Designing Sales Tools
I wanted to share a few experiences regarding the design of sales tools, because these are often the most misunderstood part of the process. The result can be an awful lot of material created by well meaning marketing communications professionals who understand marketing much better than they understand the sales force, the customers, and the interactive sales process.
One customer of ours is developing a set of sales tools for the sales force that describes the service offered and provides a case study. It all seems simple enough, but our client works in the complex market of health care, where the links between various benefits are not always clearly understood. As a result, their inspiring stories about patient outcomes and benefits are thought to be motivational to the employers they have targeted to buy their service. But it turns out that the employers have only a modest interest there. Primarily, they want the costs reduced. The problem is that the program description didn’t link these patient outcomes to cost reductions. That part was left to the customer to work out.
This is a common problem. I will share ideas of how to fix it next week.
Understand Your Client
The comments I posted the other day are only possible if you can really understand the client, their business situation, and their strategic initiatives. Training programs like the one I am working on should be designed within the customer context. We know that this is not the end of the game for sales force effectiveness with this company because their goals and direction are bigger. They need to sell all kinds of solutions products, not just this one. Again, that happens only with context and knowledge of your client.
Customer’s Perceptions
Sometimes, your customers just do the talking for you. So, here’s one piece of feedback from the sales management about the program I blogged about the other week:
This is truly something I have been trying to make a difference on. I am completely on board.
If this works the way I think it will, we will have better role clarity, better results and field staff will have a clearer understanding of what they are to do and be happier doing it. All good.

## Data block

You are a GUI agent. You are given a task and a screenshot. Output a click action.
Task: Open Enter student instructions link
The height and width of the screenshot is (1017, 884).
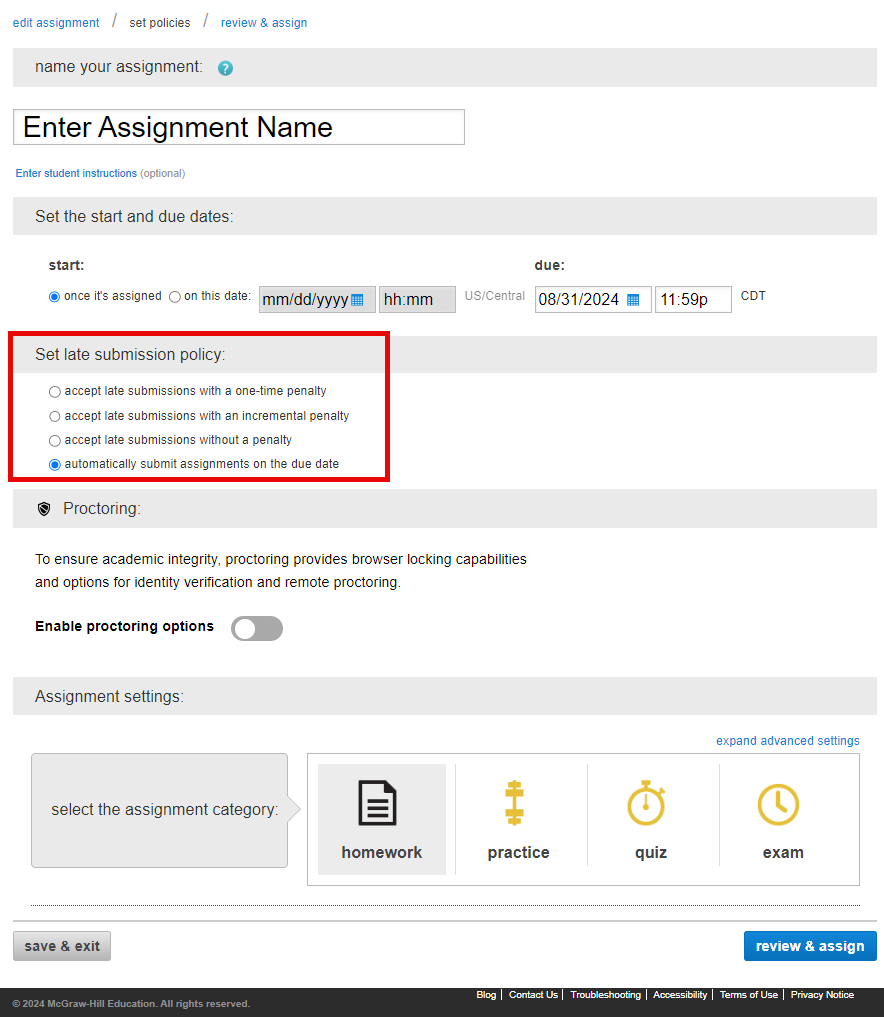click(x=76, y=173)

## Brief A
Reproduce the passage of the excerpt on designing sales tools that opens with the words "One customer of" and closes with "to work out.".
## Brief B
Write the next part of the excerpt on designing sales tools, beginning after its last sentence.

## Output A
One customer of ours is developing a set of sales tools for the sales force that describes the service offered and provides a case study. It all seems simple enough, but our client works in the complex market of health care, where the links between various benefits are not always clearly understood. As a result, their inspiring stories about patient outcomes and benefits are thought to be motivational to the employers they have targeted to buy their service. But it turns out that the employers have only a modest interest there. Primarily, they want the costs reduced. The problem is that the program description didn’t link these patient outcomes to cost reductions. That part was left to the customer to work out.

## Output B
I see this (hoping other managers do as well) as a huge benefit in helping us manage our teams and formulate good process to what we do.
Final Thoughts on Filling the Gap in Training Scenarios
Problem based learning is especially helpful in sales team situations because the team has to work together to solve the problem—much as they do in real life. All the scenarios replicate situations we know these teams confront every day. Now, they learn from each other and work on the problem together—much as they do in the regular regional meetings, and so on. This puts in place a reference point as well—a common experience about the product or performance being trained, one that serves as an undergirding for that group to have subsequent discussions. “Remember when we said…” becomes a common phrase—or at least, it could.
Enabling this kind of transaction is key to success because these teams confront varied situations all the time in the field. They make a big difference.
Filling the Gap in Training Scenarios – Part 4
Another key element to success in problem-based learning for sales teams is that it is always hands-on. This was no exception—the field people thanked us profusely for the “hands-on” time for the project. The reason is that these people have to be able to do certain things at the end of the day, and so in the training, when they gets hands-on time, they walk away being able to do something—because they did it. It make s ahuge difference.